## To do:
Put the lines of the material between the line with "Task: Remove the Pets field tag" and the line with "pyautogui.click(x=1228, y=26)", inclusive, into a numbered list, skipping blank lines and leaving out the pictures.

## The input:

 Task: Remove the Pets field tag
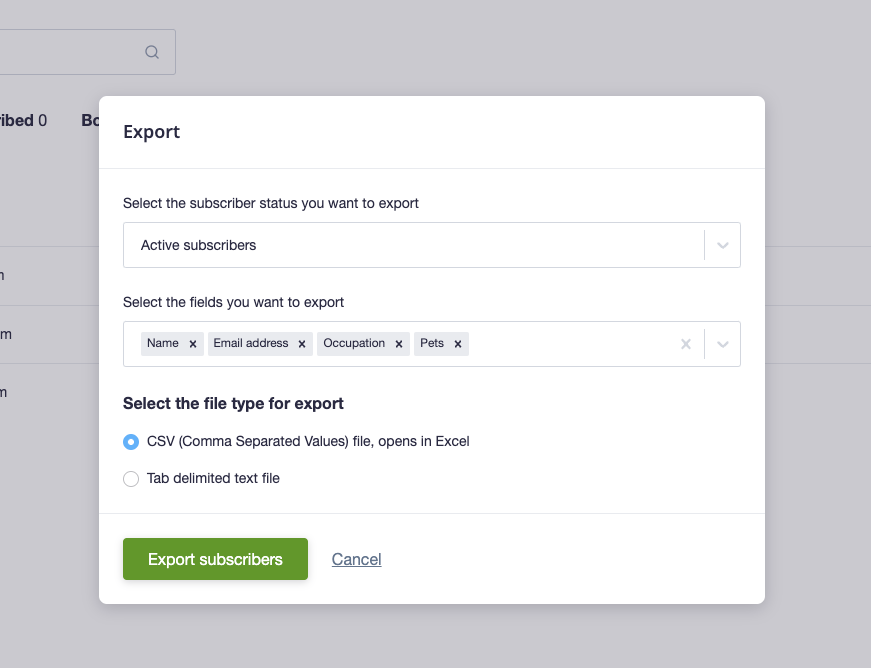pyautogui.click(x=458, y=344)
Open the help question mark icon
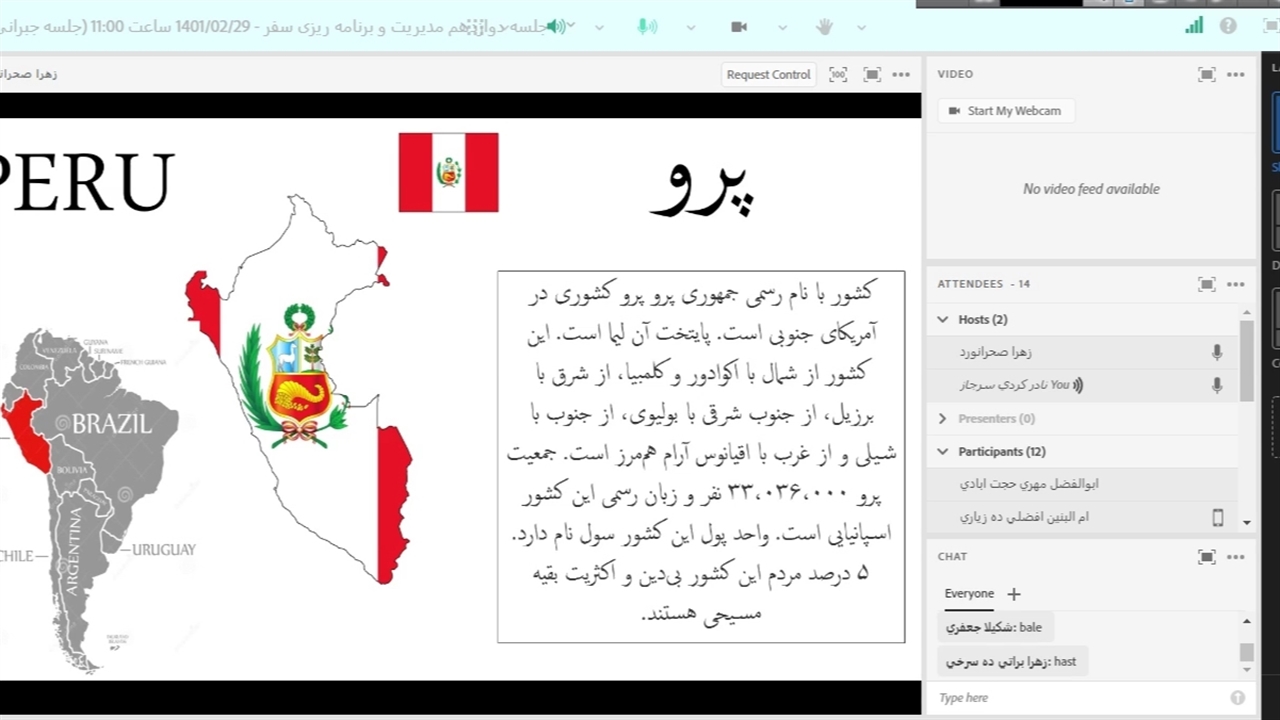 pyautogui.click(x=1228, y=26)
* * *
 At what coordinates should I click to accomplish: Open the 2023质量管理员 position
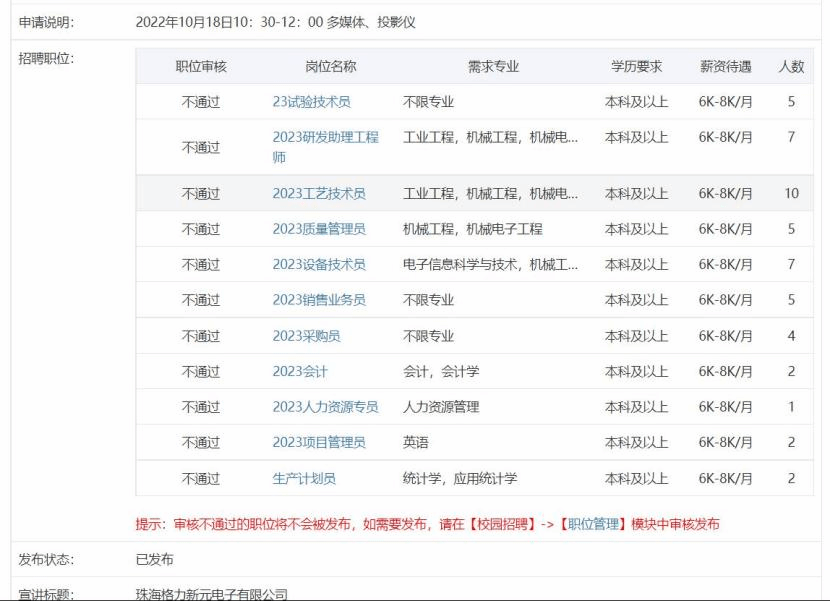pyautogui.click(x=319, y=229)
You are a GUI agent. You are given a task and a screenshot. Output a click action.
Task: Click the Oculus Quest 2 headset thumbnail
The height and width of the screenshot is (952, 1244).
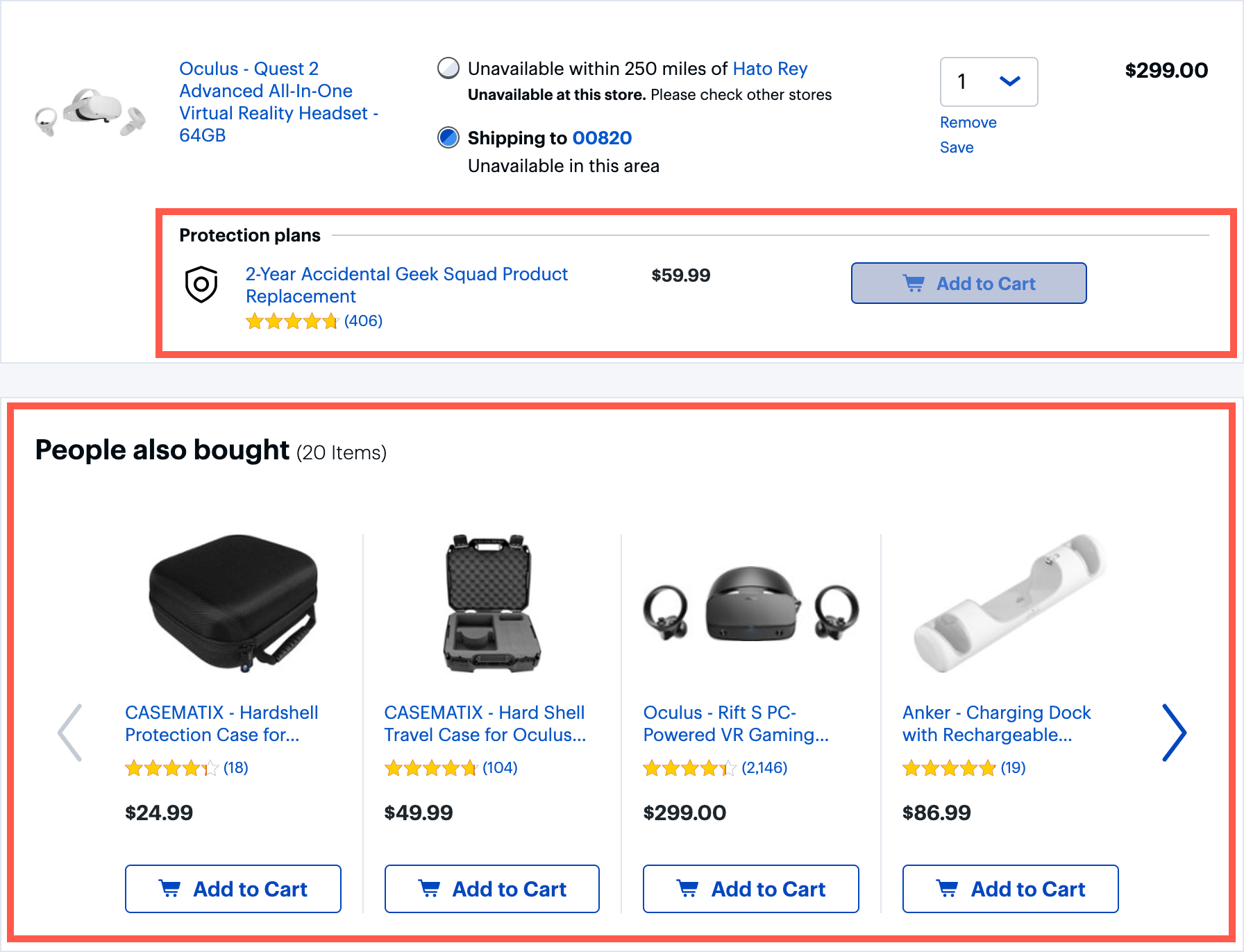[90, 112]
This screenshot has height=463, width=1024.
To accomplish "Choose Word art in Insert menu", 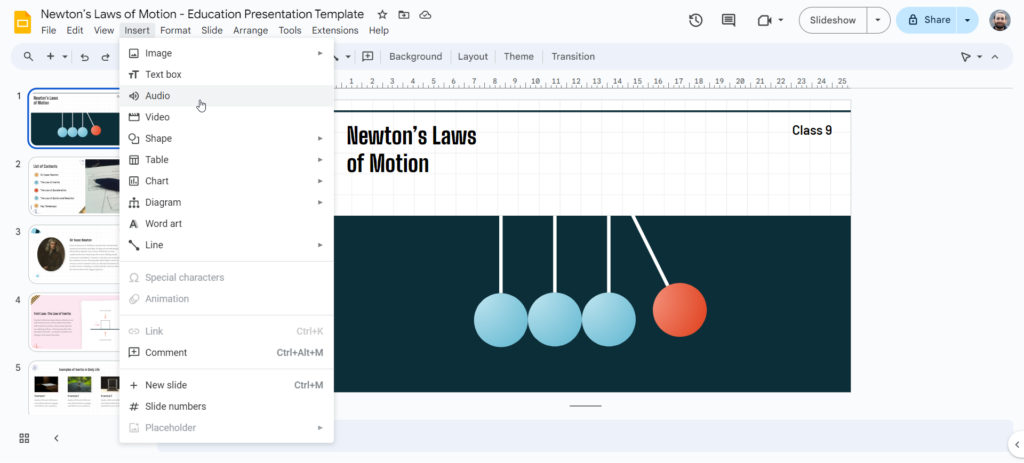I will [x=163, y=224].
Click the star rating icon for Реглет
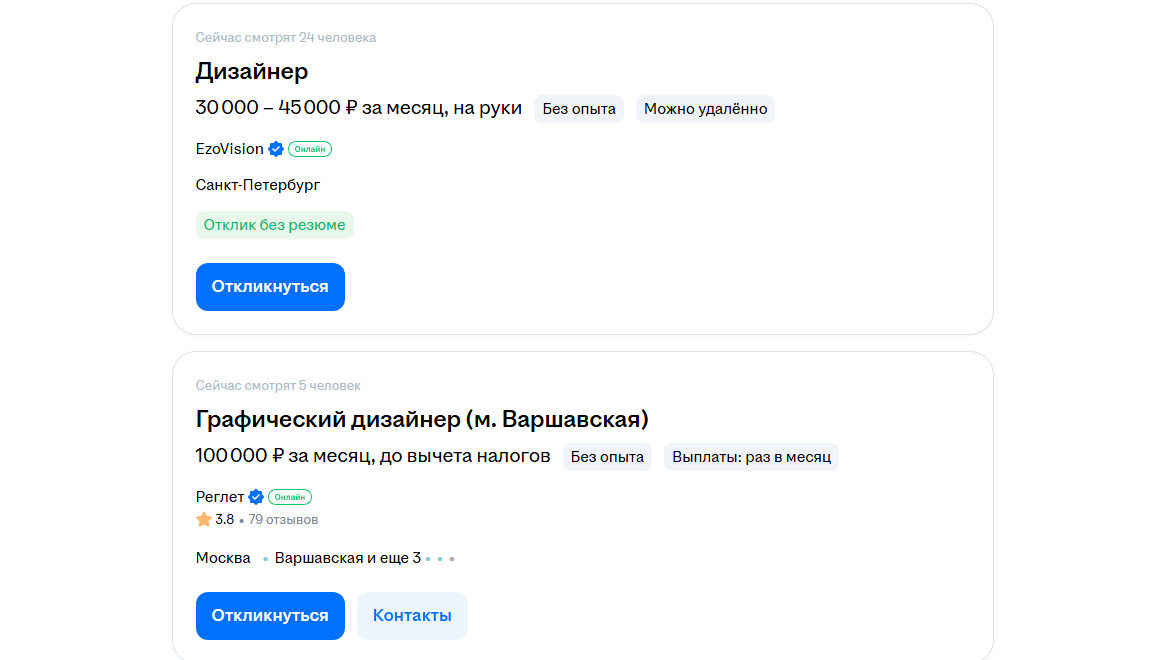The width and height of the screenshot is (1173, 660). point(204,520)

## Expected output:
1.  Task: Remove the Pets field tag
2. pyautogui.click(x=458, y=344)
3. Open the help question mark icon
4.  pyautogui.click(x=1228, y=26)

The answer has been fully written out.